The next day, she was found strangled and beaten to death in Calverton – more than 35 miles away.
Police believed at the time the murder was connected to another incident that occurred at the psychiatric hospital just two months earlier – on December 20, 1996.
In that case, an 82-year-old psychiatric patient was approached by a man offering her a ride.

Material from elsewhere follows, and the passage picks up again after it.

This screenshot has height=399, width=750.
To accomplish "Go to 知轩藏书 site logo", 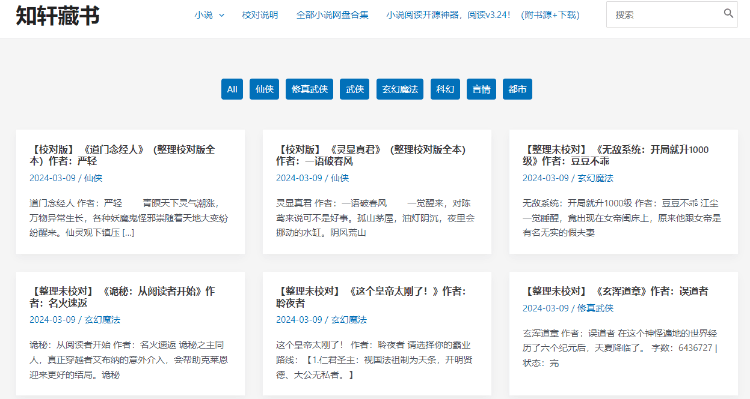I will coord(58,16).
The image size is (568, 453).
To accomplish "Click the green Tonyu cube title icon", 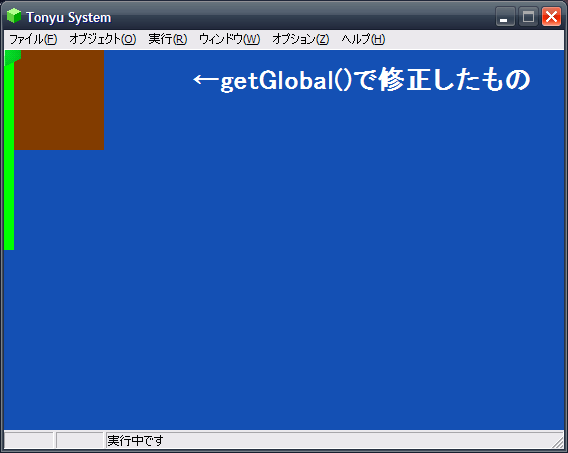I will pyautogui.click(x=14, y=16).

When she refused, he bundled her into his car, drove her to an unknown location and raped her.
Hours later, the attacker dropped his victim back at the hospital where she reported the terrifying ordeal.

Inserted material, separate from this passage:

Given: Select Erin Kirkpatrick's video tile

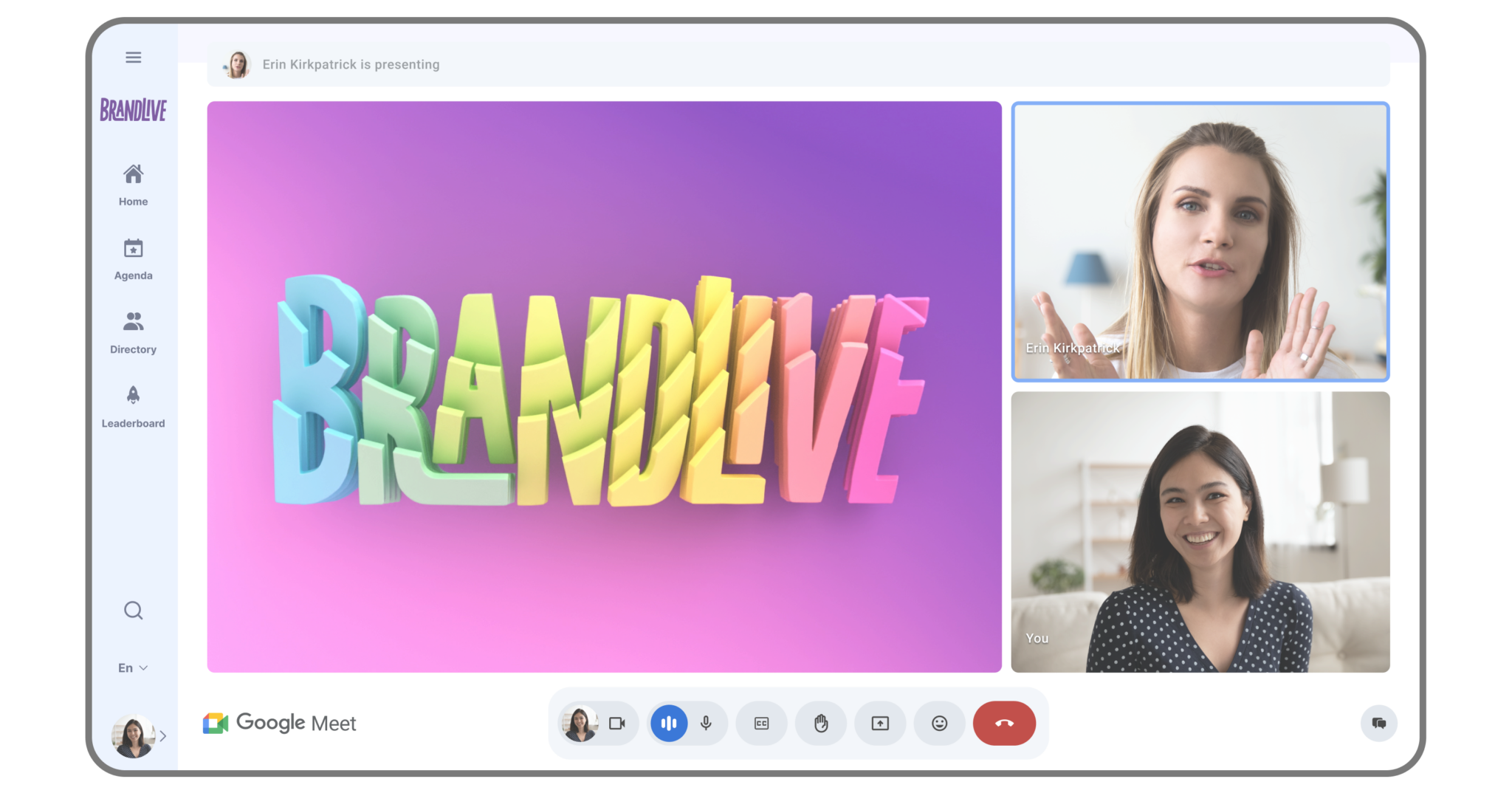Looking at the screenshot, I should [1201, 241].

Lustig’s family expressed relief at the news and appeared at a press conference revealing the news
Joseph Saccone, Lustig’s grandson, expressed his gratitude to the investigators for solving the case
Police noted at the time that carpet fibers found in both cases were similar – and both victims were frail, older women who were driven off the hospital campus and sexually assaulted.
But officers at the time were unable to find a forensic link until the Suffolk County District Attorney’s Office’s Cold Case Task Force reprocessed the evidence last year, and uploaded the genetic profile to the Combined DNA Index System – a national database managed by the FBI that allows law enforcement agencies to compare DNA profiles from crime scenes with those of known offenders.
It came back a match to Briecke, whose DNA was added to the system in 2000 – three years after the murder – in connection with his 1985 conviction for burglary and assault.
He was only months removed from his prison sentence in that case when he allegedly attacked the elderly women.
Cold case detectives then learned that a witness saw a distinct blue-and-white van near the scene where Lustig’s body was found, and were able to determine that Briecke drove a Ford can matching the description.
The vehicle had been registered to his mother, and he received a ticket in it about one month after the murder, authorities said.
After matching Briecke’s DNA to a smudge found on Lustig’s sweater, investigators learned that a witness saw a distinct blue-and-white van near the scene where Lustig’s body was found, and were able to determine that Briecke drove a Ford can matching the description
At some point, Briecke moved to Florida, where he was convicted in 2003 for sexually assaulting a child under the age of 16 – which made him a registered sex offender.
Briecke also had multiple convictions for public lewdness, authorities said.
Now, if he were still alive, District Attorney Tierney insists he would have enough evidence to indict Briecke in Lustig’s murder.
‘That’s why we do that work,’ he said of cold cases, ‘to seek justice, to find truth and to give families small measures of closure.’